You can create a HAR file with virtually any browser nowadays (Firefox, Chrome, Safari, probably more) by inspecting the network traffic (right click on the page, "inspect", go to network tab in the developer tools, reload your page to start recording then right click on the list and select "export HAR" or "save all as HAR" or selecting the HAR button and "save all as HAR" in Firefox).

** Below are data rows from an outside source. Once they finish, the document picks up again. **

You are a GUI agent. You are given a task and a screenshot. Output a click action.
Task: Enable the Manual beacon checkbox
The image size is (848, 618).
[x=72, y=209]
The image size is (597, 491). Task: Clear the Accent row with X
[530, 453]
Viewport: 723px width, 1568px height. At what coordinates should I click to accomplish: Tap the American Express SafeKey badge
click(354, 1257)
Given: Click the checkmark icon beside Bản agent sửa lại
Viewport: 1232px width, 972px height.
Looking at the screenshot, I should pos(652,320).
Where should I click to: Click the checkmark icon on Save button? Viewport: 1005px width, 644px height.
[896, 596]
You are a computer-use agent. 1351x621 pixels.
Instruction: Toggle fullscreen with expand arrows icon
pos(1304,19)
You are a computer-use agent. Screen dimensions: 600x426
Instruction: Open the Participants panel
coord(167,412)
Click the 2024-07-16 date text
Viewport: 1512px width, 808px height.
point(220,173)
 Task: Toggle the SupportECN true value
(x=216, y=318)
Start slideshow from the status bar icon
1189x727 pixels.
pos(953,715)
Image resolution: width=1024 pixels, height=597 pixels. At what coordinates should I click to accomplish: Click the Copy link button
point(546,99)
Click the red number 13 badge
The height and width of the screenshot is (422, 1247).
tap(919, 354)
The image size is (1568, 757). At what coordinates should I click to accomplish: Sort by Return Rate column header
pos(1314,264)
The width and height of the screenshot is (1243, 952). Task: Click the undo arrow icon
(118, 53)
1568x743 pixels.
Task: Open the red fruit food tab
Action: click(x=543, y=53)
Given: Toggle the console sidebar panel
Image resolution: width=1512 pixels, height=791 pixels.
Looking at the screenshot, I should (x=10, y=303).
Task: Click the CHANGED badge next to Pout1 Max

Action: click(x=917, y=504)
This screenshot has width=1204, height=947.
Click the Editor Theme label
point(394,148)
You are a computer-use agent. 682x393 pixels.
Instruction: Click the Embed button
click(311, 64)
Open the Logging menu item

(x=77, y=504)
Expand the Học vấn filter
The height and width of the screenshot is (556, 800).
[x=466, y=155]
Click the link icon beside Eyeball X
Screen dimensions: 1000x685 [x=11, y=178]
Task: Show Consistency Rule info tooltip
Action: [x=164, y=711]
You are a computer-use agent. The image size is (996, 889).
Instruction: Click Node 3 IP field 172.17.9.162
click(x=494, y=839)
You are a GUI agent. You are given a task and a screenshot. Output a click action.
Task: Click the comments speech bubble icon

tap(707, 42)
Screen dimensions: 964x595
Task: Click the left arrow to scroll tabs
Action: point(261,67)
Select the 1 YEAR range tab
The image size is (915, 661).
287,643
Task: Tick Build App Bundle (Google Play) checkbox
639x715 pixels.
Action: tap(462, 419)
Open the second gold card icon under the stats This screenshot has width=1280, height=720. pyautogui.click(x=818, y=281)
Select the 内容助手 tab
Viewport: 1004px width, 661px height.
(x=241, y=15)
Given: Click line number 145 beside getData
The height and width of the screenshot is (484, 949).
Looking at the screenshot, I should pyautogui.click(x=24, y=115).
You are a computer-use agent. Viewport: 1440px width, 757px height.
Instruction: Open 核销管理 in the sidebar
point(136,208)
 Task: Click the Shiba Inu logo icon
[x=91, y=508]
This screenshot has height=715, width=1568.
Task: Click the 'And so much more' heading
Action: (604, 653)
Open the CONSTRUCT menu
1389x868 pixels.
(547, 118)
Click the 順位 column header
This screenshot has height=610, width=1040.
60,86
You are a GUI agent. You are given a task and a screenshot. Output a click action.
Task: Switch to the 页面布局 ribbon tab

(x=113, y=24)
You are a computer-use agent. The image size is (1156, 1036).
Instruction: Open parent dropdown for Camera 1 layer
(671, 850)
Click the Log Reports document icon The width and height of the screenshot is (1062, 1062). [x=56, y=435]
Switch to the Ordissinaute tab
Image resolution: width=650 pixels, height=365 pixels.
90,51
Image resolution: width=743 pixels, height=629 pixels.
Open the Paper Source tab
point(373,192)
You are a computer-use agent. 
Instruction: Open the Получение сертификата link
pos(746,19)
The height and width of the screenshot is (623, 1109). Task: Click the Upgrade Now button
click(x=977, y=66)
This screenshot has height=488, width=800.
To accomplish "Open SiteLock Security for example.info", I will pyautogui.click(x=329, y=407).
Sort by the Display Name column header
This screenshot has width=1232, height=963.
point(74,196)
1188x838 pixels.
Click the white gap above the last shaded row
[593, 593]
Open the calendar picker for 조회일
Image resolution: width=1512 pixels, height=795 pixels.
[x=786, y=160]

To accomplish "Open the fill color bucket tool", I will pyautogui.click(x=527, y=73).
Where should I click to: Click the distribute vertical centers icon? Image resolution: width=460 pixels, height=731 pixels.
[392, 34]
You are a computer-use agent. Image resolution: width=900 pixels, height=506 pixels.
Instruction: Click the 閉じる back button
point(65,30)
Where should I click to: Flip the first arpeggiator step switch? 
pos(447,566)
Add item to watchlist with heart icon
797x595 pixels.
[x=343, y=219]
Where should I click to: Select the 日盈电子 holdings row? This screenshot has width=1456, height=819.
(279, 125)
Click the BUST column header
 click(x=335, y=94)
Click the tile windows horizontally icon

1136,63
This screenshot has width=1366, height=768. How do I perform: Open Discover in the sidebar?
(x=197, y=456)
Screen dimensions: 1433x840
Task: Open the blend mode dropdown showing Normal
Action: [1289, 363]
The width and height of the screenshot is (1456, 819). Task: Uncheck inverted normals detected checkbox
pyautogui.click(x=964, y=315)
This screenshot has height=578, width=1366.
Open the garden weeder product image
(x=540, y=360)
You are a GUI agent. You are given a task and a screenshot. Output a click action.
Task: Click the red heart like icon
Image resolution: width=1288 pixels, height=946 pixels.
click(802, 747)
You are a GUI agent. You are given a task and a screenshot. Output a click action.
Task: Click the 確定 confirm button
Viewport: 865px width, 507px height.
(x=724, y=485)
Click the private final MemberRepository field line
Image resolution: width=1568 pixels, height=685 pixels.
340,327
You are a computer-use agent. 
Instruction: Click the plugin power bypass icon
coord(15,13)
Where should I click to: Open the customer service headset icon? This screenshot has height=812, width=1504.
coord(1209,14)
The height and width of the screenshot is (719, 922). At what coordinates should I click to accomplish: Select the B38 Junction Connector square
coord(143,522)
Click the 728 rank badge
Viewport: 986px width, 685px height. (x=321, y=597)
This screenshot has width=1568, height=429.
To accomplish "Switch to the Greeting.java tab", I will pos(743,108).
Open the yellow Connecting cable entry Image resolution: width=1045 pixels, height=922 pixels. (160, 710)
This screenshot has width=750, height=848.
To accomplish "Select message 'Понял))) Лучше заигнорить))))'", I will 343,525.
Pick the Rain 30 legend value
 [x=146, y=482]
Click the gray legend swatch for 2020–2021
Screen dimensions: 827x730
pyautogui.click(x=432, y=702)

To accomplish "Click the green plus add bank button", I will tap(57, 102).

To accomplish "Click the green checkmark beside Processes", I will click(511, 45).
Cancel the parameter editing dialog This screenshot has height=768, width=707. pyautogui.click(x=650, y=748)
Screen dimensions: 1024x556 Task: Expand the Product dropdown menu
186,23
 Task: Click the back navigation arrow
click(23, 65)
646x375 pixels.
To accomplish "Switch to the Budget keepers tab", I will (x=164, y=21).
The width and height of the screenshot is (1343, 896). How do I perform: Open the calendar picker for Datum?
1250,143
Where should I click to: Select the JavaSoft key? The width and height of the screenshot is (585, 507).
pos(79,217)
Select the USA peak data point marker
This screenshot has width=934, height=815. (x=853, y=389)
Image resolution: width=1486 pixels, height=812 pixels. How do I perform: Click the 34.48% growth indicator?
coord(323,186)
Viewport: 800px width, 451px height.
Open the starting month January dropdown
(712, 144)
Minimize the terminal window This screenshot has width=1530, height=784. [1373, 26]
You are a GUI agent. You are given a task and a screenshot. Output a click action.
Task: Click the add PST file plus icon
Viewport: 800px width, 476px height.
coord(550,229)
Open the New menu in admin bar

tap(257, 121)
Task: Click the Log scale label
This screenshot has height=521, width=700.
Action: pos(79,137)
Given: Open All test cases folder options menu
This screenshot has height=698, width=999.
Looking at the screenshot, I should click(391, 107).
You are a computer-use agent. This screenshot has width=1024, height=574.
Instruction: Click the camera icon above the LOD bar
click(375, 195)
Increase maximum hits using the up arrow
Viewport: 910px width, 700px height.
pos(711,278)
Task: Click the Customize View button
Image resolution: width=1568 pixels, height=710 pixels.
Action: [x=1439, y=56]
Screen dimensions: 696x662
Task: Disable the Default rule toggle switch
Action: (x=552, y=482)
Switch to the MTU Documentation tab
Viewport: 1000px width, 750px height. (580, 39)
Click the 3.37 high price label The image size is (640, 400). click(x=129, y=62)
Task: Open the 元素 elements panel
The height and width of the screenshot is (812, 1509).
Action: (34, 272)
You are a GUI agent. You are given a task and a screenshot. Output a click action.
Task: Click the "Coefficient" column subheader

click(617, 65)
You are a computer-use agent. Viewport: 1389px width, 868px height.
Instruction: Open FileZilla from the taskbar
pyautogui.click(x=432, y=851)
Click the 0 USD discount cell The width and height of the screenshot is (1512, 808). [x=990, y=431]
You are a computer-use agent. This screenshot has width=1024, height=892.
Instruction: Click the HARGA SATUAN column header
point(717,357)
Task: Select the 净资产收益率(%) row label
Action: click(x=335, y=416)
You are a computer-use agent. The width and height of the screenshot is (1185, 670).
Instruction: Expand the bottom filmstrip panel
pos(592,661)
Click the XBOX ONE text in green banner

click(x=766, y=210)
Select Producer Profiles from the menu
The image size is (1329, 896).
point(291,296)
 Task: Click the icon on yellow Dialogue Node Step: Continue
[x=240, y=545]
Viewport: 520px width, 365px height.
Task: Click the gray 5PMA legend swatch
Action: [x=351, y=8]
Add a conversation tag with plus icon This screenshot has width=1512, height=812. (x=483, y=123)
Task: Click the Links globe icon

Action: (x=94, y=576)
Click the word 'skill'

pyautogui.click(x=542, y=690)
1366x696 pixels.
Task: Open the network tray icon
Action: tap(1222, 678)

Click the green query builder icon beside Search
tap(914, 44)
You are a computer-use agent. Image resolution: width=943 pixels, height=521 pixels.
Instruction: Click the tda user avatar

Then you can provide the resulting HAR to this tool (hargo < my.har). There are several options for your convenience:

  • -l lists the URLs contained in the file
  • -i and -e lets you filter which URLs should be extracted by providing simple strings that must appear in the URL ("include") or must not ("exclude")
  • -n saves files with a simple sequence number intead of a name resembling the original URL
  • -p and -s provide a prefix and suffix that are added when constructing file names
  • -m lets you filter for a method such as GET or POST
  • -v turns on some logging
  • -V gives you version info
  • -h lists all the options

Caveats

The tool is not built to be resilient against malformed input and will likely blow up if you give it anything but a well formatted HAR. Use it at your own risk.

It's most likely possible to change the code to use some kind of JSON streaming thereby reducing the memory footprint if that becomes an issue.

Why is this written in Go? It would be much simpler in $LANGUAGE!

Because it was a good exercise. Also, once compiled it can run in standalone mode, no dependencies are needed.